EXERCISE PROMPT: No pictures, no extra lines: copy exactly from the line with "Viewport: 1091px width, 467px" through the end of the entries.
[AVAILABLE DATA Boundary: Start]
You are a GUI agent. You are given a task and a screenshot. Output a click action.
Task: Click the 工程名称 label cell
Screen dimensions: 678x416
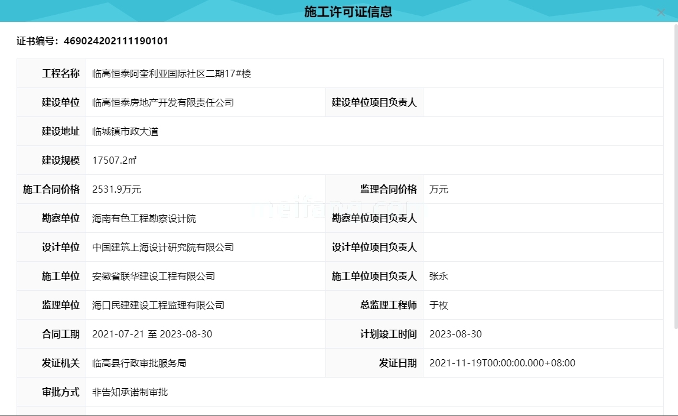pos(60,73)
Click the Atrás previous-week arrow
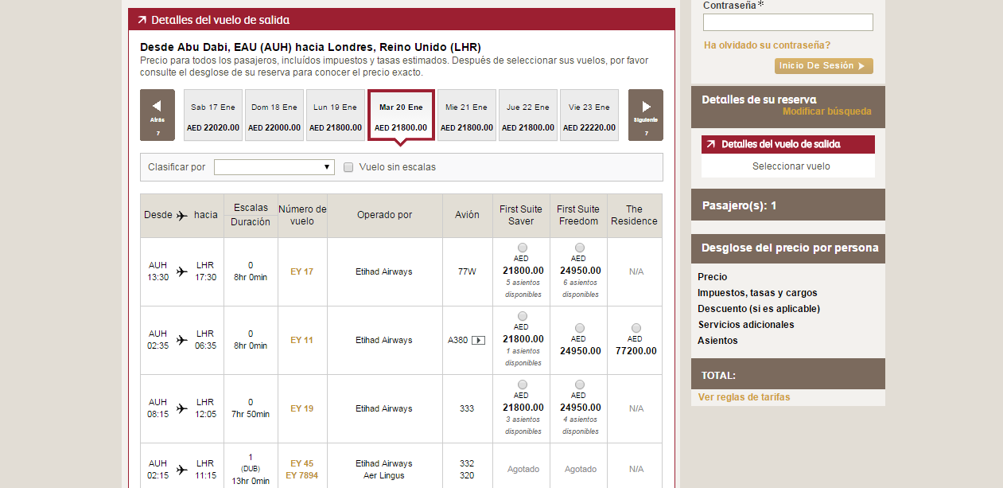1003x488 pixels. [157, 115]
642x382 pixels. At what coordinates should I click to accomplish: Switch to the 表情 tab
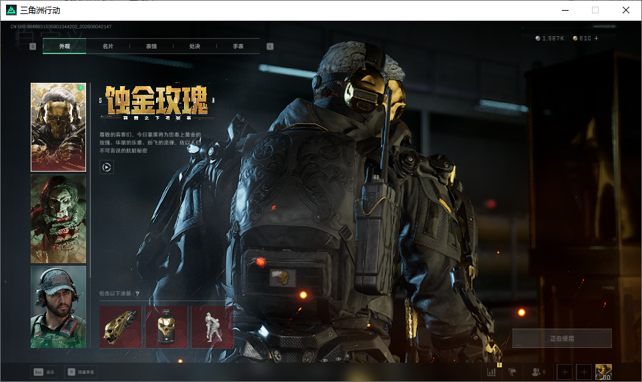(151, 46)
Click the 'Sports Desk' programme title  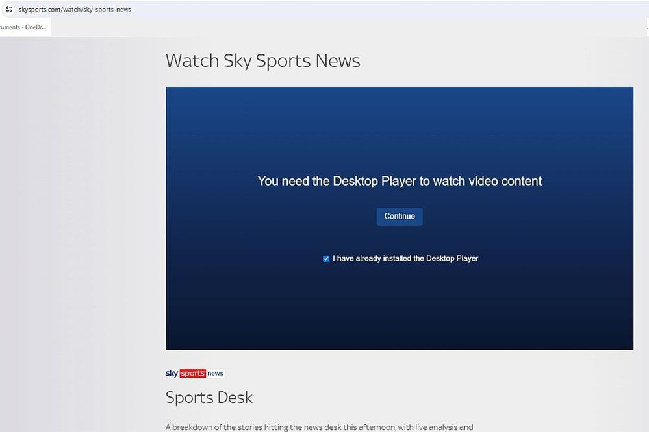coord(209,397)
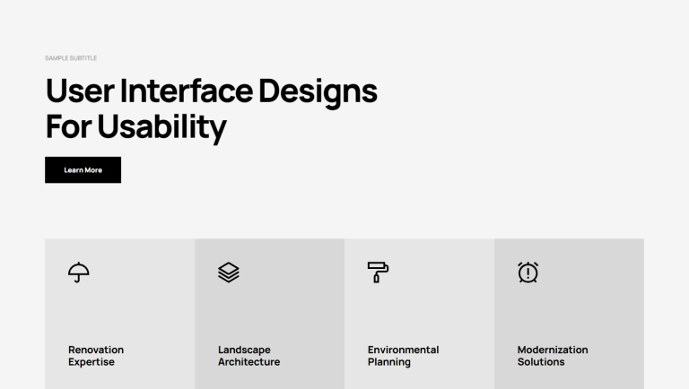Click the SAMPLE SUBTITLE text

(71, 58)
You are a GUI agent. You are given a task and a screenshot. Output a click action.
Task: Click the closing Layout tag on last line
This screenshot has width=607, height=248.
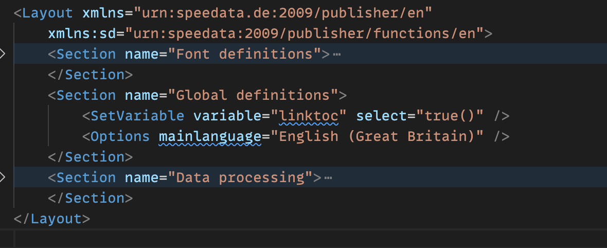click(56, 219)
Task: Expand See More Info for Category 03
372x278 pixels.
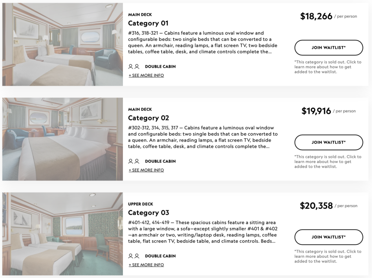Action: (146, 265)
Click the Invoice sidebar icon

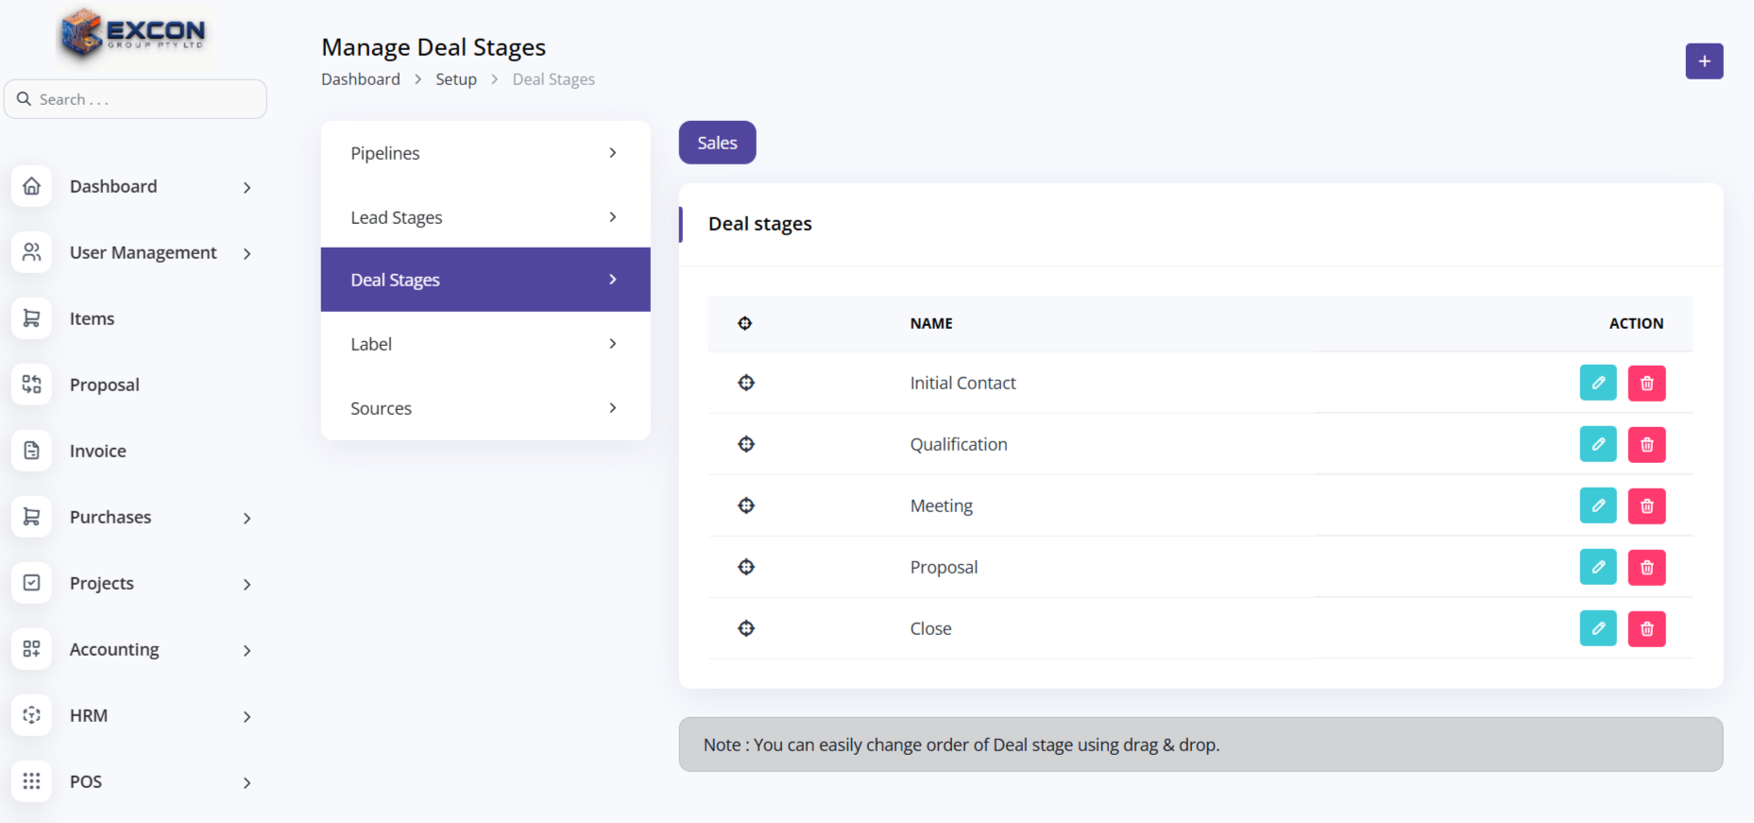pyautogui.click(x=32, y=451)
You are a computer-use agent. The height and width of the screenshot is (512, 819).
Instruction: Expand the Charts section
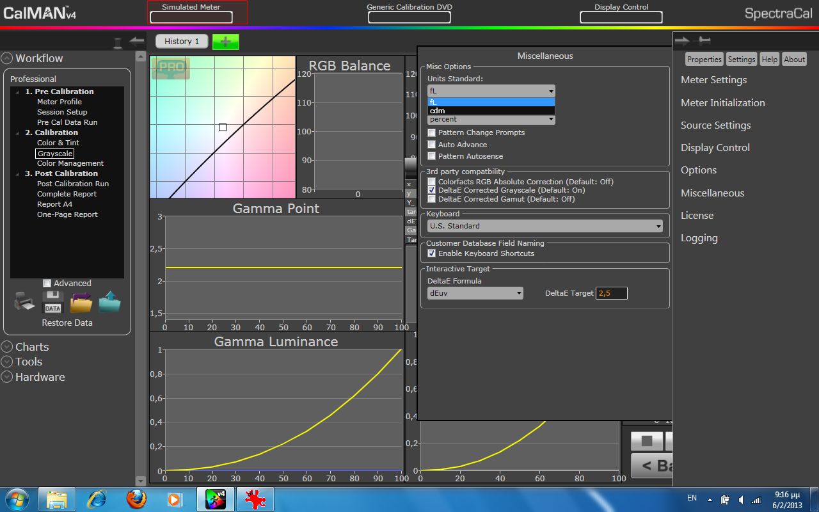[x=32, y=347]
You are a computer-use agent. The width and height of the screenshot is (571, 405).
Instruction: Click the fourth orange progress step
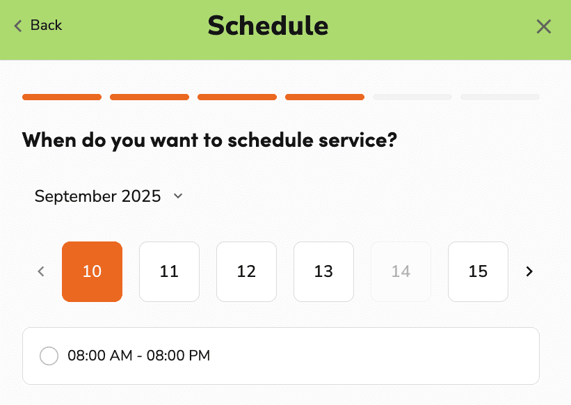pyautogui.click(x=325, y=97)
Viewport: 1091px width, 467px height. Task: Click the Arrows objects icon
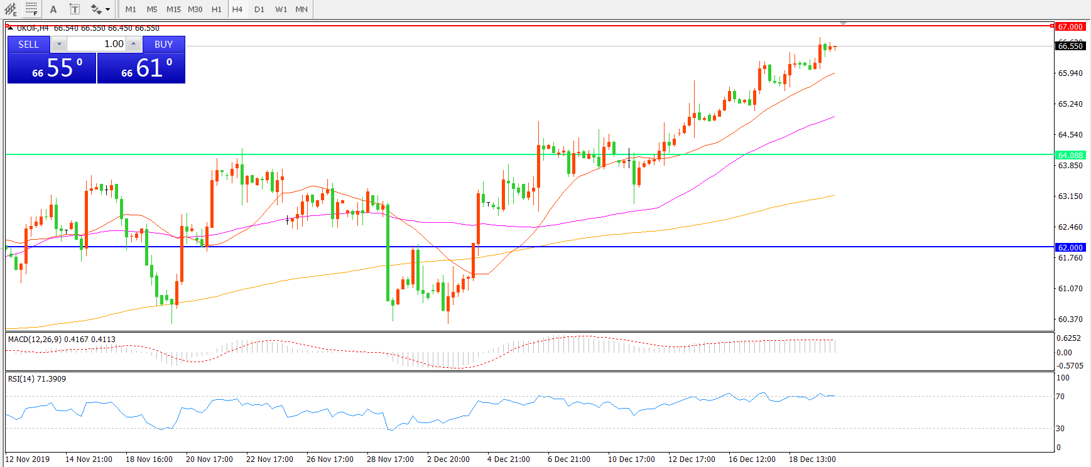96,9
[AVAILABLE DATA Boundary: End]
ANSWER SPACE:
Viewport: 1091px width, 467px height. Task: Click the Arrows objects icon
96,9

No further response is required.